What’s in the cloud?

Zakamska says: “When I first looked at the occultation with spectroscopy, I hoped to reveal something about the chemical composition of the cloud, as such measurements had never been made before.

The team found a number of instruments in the cloud. To astronomers, metals are heavier elements than helium. They also directly recorded the movement of the gas in three dimensions, revealing a “volatile environment with winds of gaseous metals,” such as calcium and iron, according to the statement.

J0705+0612 and the cloud move independently, as revealed by team measurements of wind direction and speed.
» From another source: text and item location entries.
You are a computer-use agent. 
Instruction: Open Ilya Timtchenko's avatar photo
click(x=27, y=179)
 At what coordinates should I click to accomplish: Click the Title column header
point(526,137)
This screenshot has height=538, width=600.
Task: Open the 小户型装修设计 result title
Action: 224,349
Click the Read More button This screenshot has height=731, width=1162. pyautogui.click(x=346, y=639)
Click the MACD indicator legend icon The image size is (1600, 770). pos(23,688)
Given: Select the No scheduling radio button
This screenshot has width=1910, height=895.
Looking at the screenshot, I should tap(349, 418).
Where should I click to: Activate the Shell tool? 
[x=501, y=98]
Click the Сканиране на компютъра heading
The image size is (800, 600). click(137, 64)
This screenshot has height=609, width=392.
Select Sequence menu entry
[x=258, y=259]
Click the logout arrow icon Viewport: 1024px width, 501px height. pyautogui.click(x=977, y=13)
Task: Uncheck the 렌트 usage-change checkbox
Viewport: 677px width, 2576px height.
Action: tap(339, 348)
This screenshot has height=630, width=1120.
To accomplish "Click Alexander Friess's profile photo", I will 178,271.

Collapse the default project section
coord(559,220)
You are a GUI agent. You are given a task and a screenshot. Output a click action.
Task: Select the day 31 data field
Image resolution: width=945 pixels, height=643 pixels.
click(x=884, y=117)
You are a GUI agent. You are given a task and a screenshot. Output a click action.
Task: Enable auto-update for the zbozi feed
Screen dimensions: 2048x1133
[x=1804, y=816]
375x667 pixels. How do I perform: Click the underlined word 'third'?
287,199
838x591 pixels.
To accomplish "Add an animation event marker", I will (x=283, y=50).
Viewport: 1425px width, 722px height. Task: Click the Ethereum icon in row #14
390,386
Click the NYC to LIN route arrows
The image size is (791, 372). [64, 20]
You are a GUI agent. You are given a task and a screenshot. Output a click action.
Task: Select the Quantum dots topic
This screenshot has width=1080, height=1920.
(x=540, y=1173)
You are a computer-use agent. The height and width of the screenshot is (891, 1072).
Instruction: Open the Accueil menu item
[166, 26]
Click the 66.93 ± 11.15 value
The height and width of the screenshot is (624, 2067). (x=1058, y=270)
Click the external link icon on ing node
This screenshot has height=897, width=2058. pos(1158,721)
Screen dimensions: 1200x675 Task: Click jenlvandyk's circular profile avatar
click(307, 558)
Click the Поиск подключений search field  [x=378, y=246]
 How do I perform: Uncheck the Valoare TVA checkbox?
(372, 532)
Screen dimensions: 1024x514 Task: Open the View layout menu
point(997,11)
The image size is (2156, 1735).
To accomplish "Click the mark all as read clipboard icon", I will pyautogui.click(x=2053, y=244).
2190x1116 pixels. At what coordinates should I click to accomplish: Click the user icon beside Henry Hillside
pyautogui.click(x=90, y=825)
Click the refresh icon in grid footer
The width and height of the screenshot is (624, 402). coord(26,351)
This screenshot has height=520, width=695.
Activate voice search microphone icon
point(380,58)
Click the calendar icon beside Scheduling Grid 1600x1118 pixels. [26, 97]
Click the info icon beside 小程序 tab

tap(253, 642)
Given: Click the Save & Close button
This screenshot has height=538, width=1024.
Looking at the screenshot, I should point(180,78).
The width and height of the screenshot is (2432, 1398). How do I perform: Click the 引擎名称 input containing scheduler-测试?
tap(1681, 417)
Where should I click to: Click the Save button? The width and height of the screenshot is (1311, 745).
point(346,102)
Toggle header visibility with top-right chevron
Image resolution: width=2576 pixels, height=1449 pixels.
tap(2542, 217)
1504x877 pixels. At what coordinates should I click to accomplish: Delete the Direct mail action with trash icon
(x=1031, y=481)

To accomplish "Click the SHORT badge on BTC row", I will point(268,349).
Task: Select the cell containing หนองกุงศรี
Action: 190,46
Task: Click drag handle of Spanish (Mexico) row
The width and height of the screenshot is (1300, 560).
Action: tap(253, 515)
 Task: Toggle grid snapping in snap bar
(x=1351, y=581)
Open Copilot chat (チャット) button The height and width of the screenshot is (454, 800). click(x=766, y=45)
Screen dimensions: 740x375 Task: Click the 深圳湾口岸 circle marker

Combined with the obscuration length, this provides further confirmation of the group’s theory that the obscuring object is another disk of matter orbiting the periphery of the J0705+0612 stellar system.

“The sensitivity of GHOST allowed us to not only see the gas in the cloud, but to measure how it moves,” Zakamska said. GHOST (Gemini High-resolution Optical Spectrograph) is the instrument they used to study cloud formation. “That’s something we’ve never been able to do before in a program like this.”

How was it formed?

The team found an infrared excess—an overabundance of infrared light—that typically indicates the presence of a protoplanetary disk, the debris surrounding a star where planets begin to form. However, J0705+0612 is by no means young. It is more than two billion years old, which means it should not have such a disk. As such, the cloud in question is probably not a remnant from when the star was young and the system was producing planets.

As for how the disk formed, the two planets likely created a cloud by colliding at the edge of the J0705+0612 planetary system, spewing debris, dust, and rocks, the researchers argue.

“This event shows us that even in mature planetary systems, spectacular, massive collisions can still happen,” Zakamska said. “It’s a stark reminder that the Universe is still—it’s an ongoing story of creation, destruction, and transformation.”